# The task:
Could you write the next part of the pet allergy article below, picking up right after its final sentence?

# Provided text:
People who have pet allergy will not benefit just by removing the pet from the house, concluded allergists at the annual scientific meeting of the American College of Allergy, Asthma and Immunology (ACAAI) in Boston, November 3-8. Using immunotherapy i.e. allergy shots along with environmental changes will help control pet allergy symptoms like sneezing.
This is a common allergy and the allergen is present everywhere, even at places where there are no pets. Case studies have shown that cat dander is present even in places where a cat has never set a paw. Allergists call this as 'passive' exposure because the dander travels to school on student's clothing and backpacks. Therefore asthmatic children who are allergic to cats show an increase in asthma symptoms if they have many classmates who have pet cats.
For pet lovers here are some ways to reduce the exposure to allergen- Remove the animal from the bedroom to create an 'allergy free zone'. Use bleach to reduce the allergen on clothing or bedding. Tightly woven microfiber fabric captures small cat and dog allergens, so cover mattress and pillows with them. The use of whole-house filtration on central heating/ventilation, air conditioning systems (HVAC) is recommended. Carpeted surfaces should be limited; instead opt for hard-surface flooring, like wood or tile. Leather furniture should be replaced with upholstery. Bathe the animals regularly.

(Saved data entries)
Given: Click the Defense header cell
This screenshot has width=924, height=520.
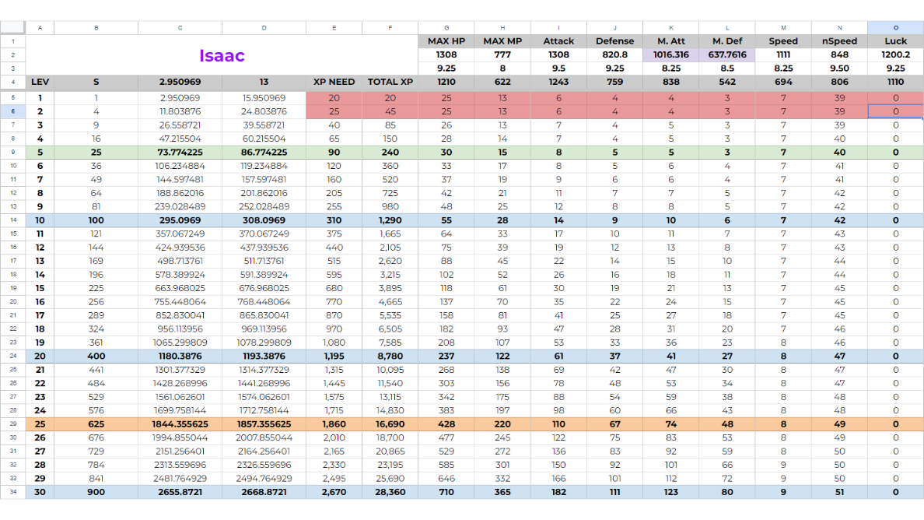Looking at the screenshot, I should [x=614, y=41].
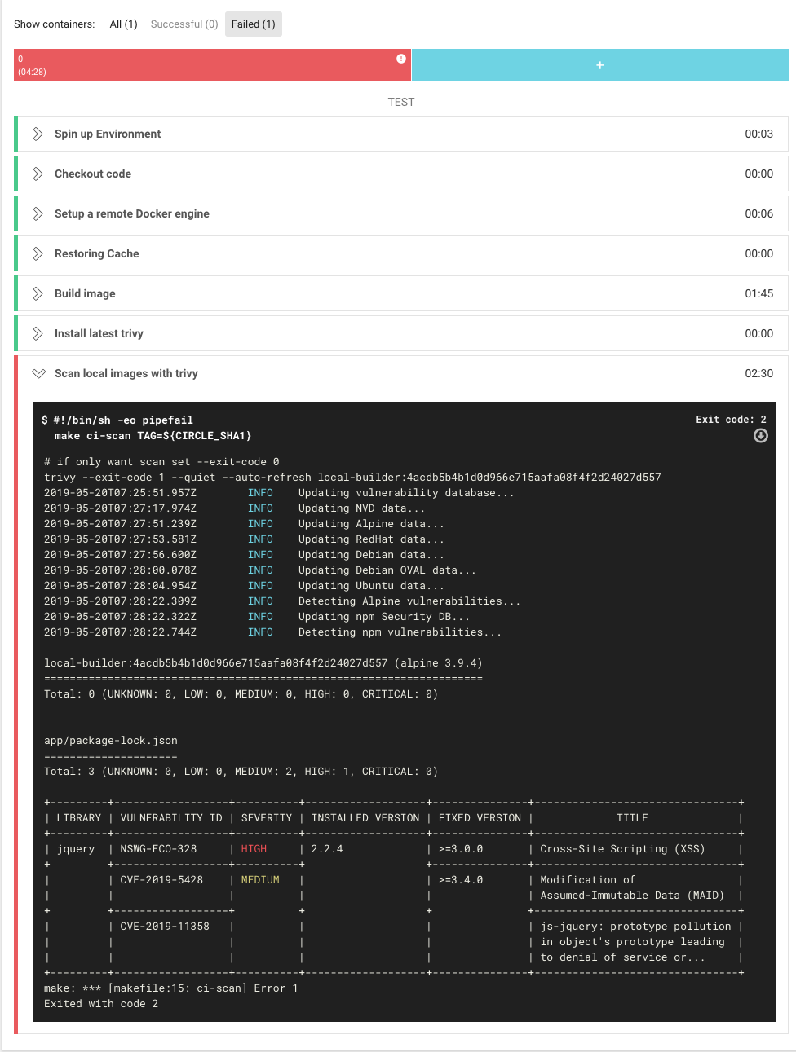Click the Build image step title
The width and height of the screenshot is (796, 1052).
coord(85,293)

...

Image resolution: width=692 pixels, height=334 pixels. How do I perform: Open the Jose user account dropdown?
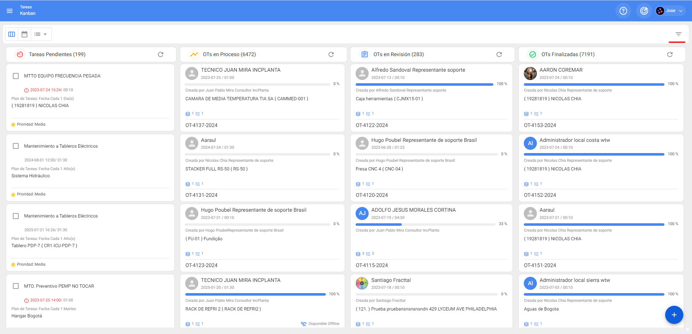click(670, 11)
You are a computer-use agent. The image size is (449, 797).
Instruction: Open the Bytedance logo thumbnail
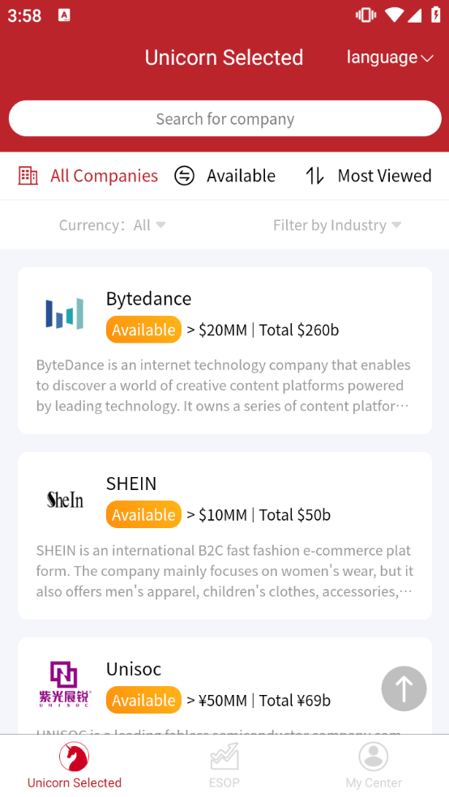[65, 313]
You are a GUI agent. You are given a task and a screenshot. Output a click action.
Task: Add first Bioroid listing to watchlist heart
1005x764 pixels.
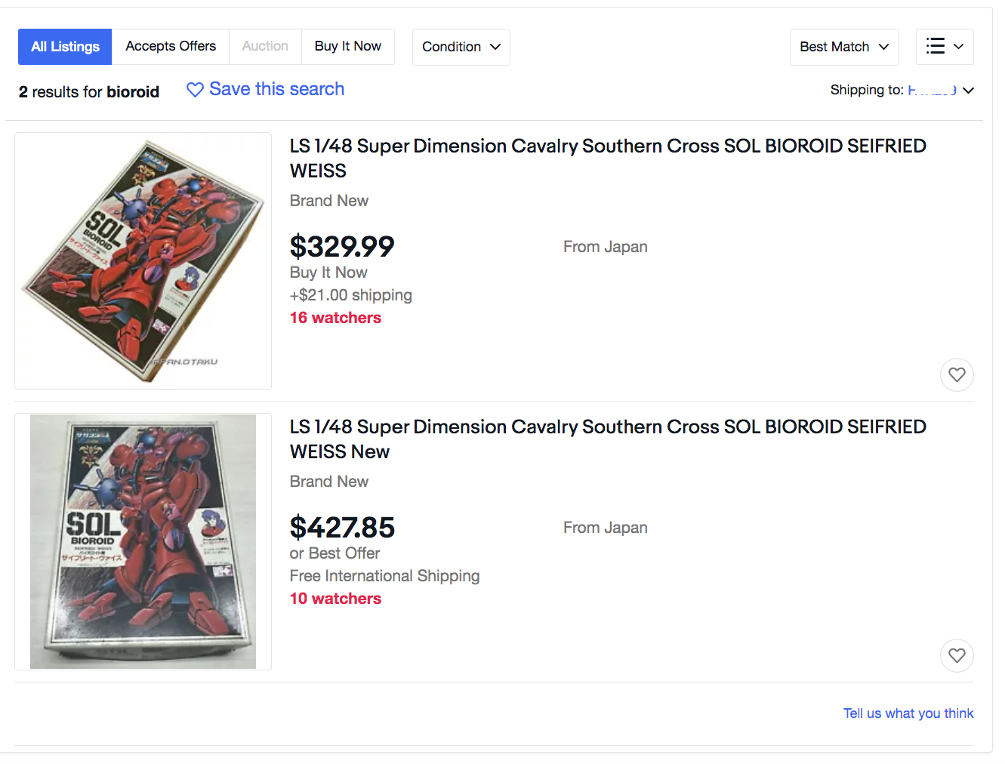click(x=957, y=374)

---

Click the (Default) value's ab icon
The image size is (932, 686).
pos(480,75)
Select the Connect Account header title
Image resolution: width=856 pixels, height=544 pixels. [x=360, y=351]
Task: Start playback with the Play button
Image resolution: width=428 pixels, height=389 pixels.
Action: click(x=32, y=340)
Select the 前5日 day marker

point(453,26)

# Result:
Immunotherapy is the most effective treatment as it treats the underlying cause rather than suppressing the allergy symptoms. However mild symptoms can be managed with over-the-counter and prescription antihistamines or nasal sprays. Immunotherapy works like a vaccine. It exposes the individual to small amounts of the allergen which increase gradually. This helps to build up the immune system's tolerance. But allergists warn that keeping pets might not always be the best option for everyone, especially in cases where the allergy is severe enough to trigger an asthma attack and require hospitalization.